1 post tagged “palm treo”
If there are three things that must be nailed in your software's use model, these are it:
-Consistency
-Consistency
-Consistency
If your use model is dead on, it will feel intuitive to users. They will know how to accomplish a task with little or no intervention from you.
If your model isn't dead on, you wind up training your users to do things. They have to read your dialogs and make a decision, then act. As time goes on, they stop reading the dialogs. They don't have to think about it anymore.
Take, for example, a file-tree-browsing tool that always displays a right-facing triangle to indicate a selection can be expanded. You can reuse that graphic elsewhere and users automatically know what it does. "I click here, I see more stuff under that selection." You want to avoid reusing the graphics in different contexts if there is different meaning.

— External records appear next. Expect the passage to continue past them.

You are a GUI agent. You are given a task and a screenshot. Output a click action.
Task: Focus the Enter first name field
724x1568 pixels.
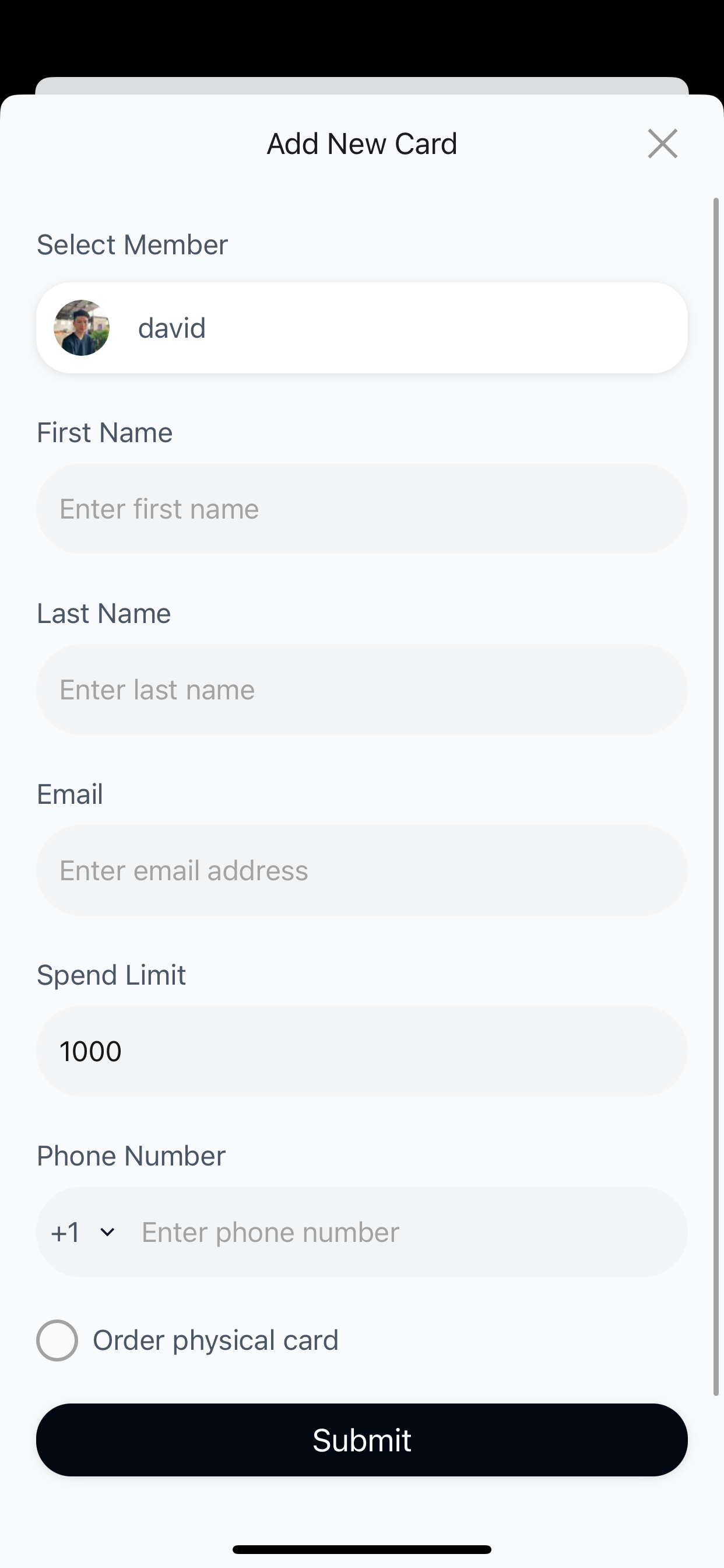(362, 509)
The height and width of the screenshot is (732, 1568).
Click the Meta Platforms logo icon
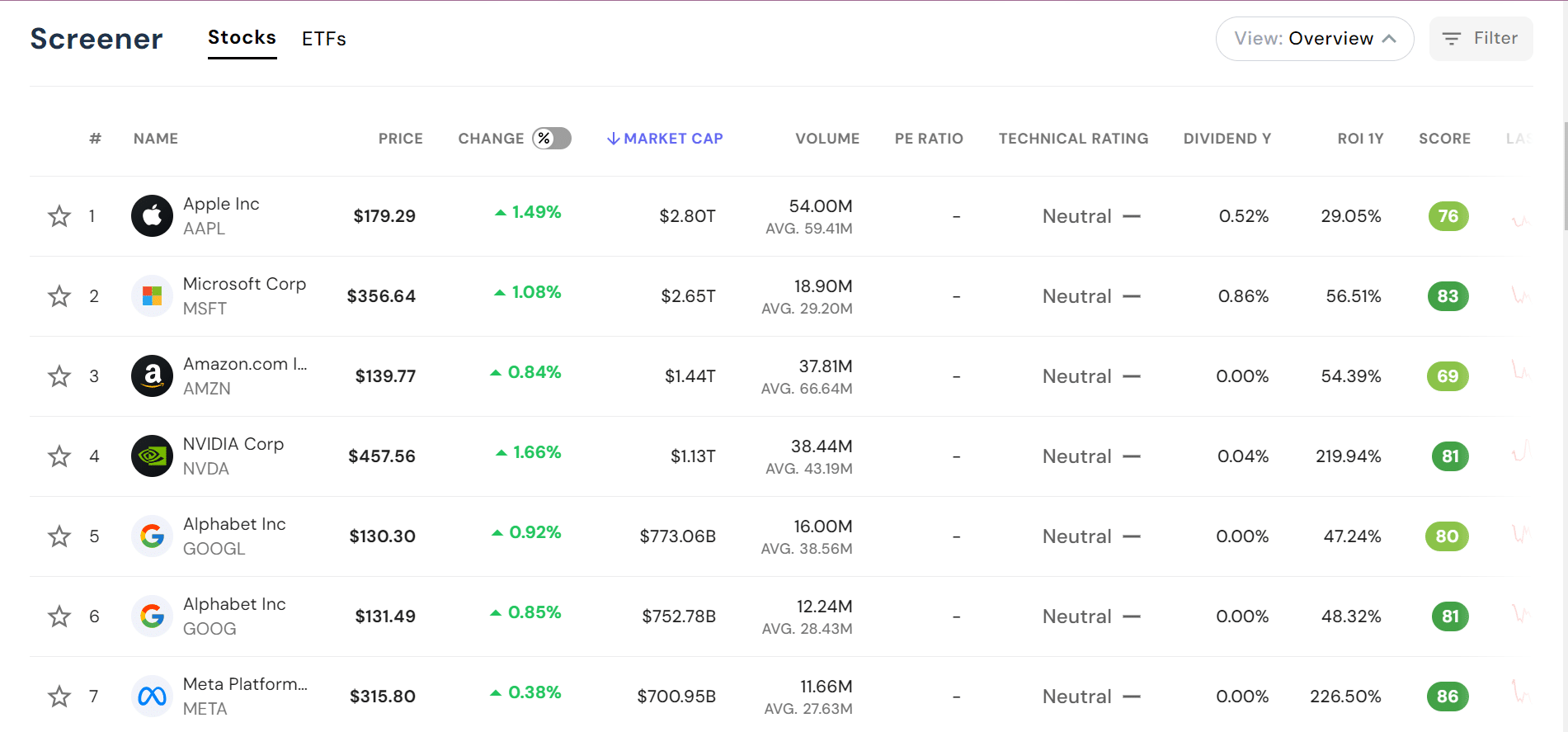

The same goes for dialog boxes.
I recently loaded the "del.icio.us bookmarks" add-on for Firefox. Most of the yes/no dialogs in this OS in that web browser have the "yes" selection on the left. This tool's "no" selection is on the left. I wanted to add my bookmark to del.icio.us, but I quickly clicked the left box without reading the full dialog. Their software didn't do what I wanted, but that's what I've been trained to do.

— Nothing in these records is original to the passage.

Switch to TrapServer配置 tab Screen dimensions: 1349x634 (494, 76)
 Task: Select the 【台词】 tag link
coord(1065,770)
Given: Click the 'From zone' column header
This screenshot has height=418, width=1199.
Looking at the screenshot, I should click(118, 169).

In the grand scheme of things that's no big deal. I can quickly recover from my "mistake" by manually uploading that bookmark to del.icio.us.
Such was not the case the other day, however, when using my Palm Treo's calendar. I've edited my calendar any number of times. I've been trained to know that "yes" edits only one item in a set of recurring items. "No" edits the entire series of items. If I want to shift my schedule around for one day, I hit "yes." Easy enough.

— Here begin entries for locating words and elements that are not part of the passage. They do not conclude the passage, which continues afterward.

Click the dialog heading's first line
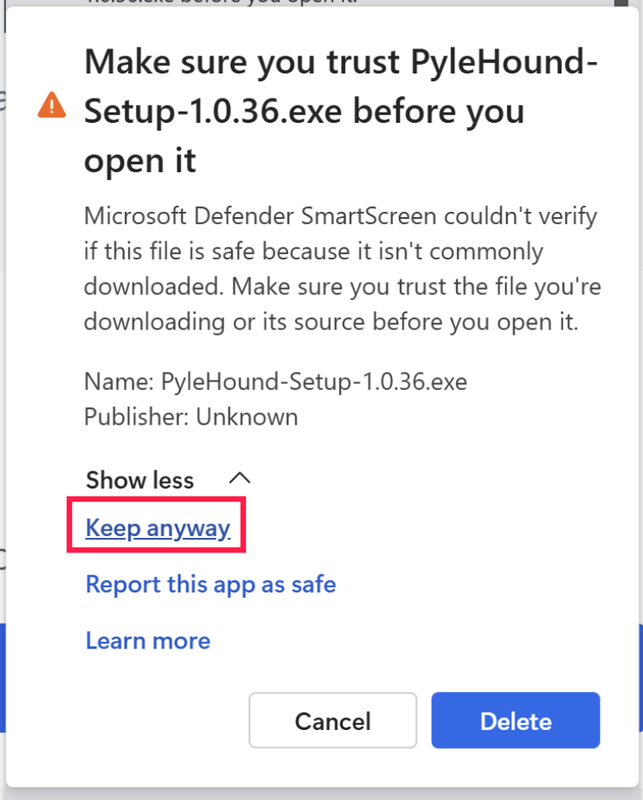The image size is (643, 800). coord(340,64)
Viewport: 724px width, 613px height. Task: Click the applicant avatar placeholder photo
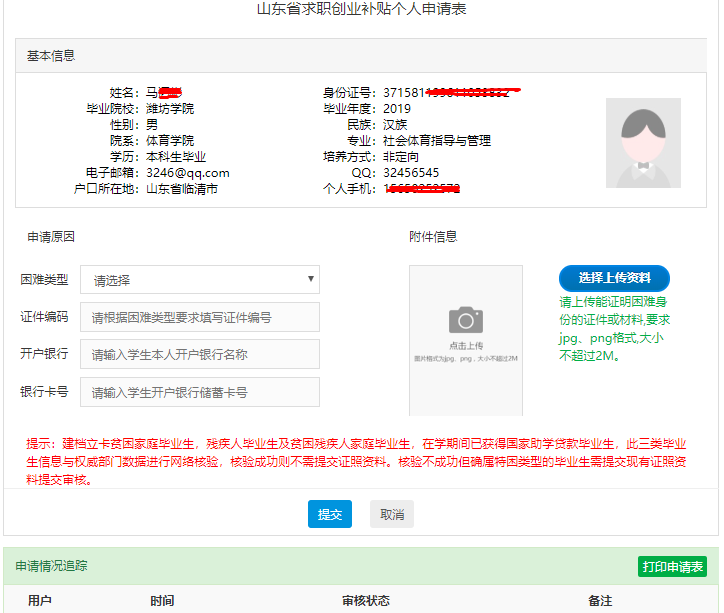643,143
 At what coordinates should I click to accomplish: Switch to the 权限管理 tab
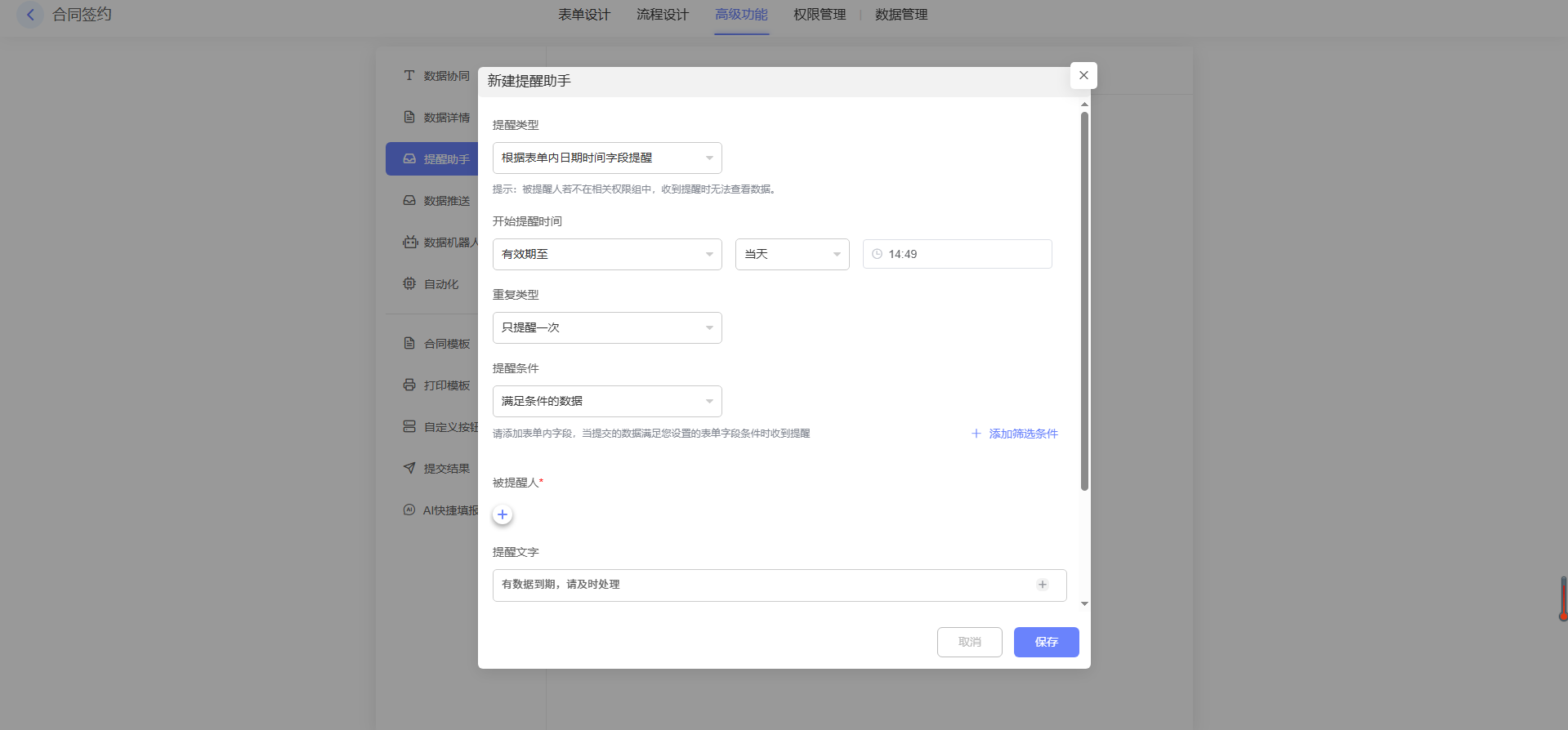pos(819,15)
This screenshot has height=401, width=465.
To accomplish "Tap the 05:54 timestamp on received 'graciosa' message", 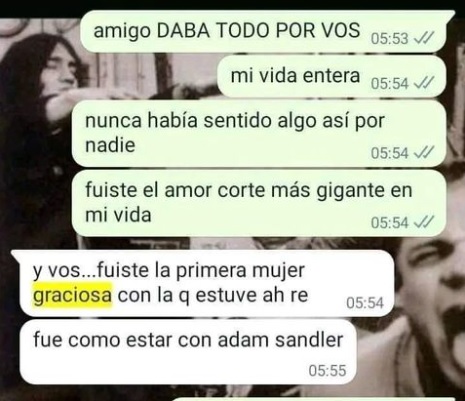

As you can clearly see, it's important to click "Yes" if you want to edit just one thing.
My Friday class was canceled. I wanted to delete that one recurring item from my calendar for this week only. Easy enough, right? Click "delete", then click "Yes" to just delete one thing. But, wait...
When designing your interfaces and software behaviors, take care that affirmative and negative choices, or choices that result in similar behaviors, are always represented in the same way. Doing otherwise is a disservice to your users.